Our amended and restated memorandum and articles of association will authorize the issuance of up to 445,000,000 Class A ordinary shares, par value $0.0001 per share, 50,000,000 Class B ordinary shares, par value $0.0001 per share, and 5,000,000 preference shares, par value $0.0001 per share. Immediately after this offering, there will be 424,225,000 and 43,333,333 (assuming that the underwriter has not exercised its over-allotment option and 1,000,000 founder shares have been surrendered for no consideration, as further described in this prospectus) authorized but unissued Class A ordinary shares and Class B ordinary shares, respectively, available for issuance which amount does not take into account shares issuable upon conversion of the Class B ordinary shares, if any. The Class B ordinary shares are automatically convertible into Class A ordinary shares at the time of our initial business combination or earlier at the option of the holder on a one-for-one basis, subject to adjustment pursuant to certain anti-dilution rights, as described herein and in our amended and restated memorandum and articles of association. Immediately after this offering, there will be no preference shares issued and outstanding.

- **Things to do**:
[1] Name every class of shares that the share capital passage says the amended and restated memorandum and articles of association will authorize, and give the number authorized for each.
[2] Summarize the share capital passage in two sentences.

- **Data**:

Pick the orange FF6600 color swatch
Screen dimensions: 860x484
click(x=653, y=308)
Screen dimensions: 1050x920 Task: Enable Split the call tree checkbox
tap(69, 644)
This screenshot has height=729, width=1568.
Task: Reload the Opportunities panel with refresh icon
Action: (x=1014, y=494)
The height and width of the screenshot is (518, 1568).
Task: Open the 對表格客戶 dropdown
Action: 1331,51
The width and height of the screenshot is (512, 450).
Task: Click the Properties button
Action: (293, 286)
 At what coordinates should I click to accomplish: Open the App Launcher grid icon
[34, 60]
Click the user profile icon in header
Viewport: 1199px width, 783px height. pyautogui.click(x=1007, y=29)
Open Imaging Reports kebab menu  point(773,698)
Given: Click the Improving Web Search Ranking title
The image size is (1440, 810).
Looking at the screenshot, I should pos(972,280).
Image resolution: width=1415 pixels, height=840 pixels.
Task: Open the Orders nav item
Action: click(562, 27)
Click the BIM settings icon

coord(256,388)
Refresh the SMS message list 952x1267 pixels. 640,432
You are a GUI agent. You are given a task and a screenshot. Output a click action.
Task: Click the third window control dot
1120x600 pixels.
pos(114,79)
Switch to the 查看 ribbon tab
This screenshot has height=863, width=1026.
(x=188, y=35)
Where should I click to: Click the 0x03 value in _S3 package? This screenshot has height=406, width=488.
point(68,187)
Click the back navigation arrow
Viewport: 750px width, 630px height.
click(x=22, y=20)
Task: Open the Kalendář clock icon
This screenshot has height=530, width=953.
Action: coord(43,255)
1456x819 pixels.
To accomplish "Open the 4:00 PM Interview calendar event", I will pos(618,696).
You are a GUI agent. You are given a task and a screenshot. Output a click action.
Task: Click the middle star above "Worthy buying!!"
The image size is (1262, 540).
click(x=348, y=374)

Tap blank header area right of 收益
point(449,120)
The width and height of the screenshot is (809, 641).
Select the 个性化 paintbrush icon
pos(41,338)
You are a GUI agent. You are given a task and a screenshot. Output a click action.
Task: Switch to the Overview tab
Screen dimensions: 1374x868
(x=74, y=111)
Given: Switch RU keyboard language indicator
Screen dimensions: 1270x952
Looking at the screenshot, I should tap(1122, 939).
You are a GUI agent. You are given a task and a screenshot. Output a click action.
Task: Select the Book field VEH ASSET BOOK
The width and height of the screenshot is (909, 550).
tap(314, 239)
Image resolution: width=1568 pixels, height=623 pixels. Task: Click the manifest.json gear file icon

- **Written responses**:
[1]
- Class A ordinary shares: 445,000,000
- Class B ordinary shares: 50,000,000
- Preference shares: 5,000,000

[2] The amended and restated memorandum and articles of association will authorize 445,000,000 Class A ordinary shares, 50,000,000 Class B ordinary shares and 5,000,000 preference shares, each with a par value of $0.0001 per share. The Class B ordinary shares convert automatically into Class A ordinary shares on a one-for-one basis at the initial business combination, or earlier at the holder's option, subject to anti-dilution adjustment, and no preference shares will be issued and outstanding immediately after the offering.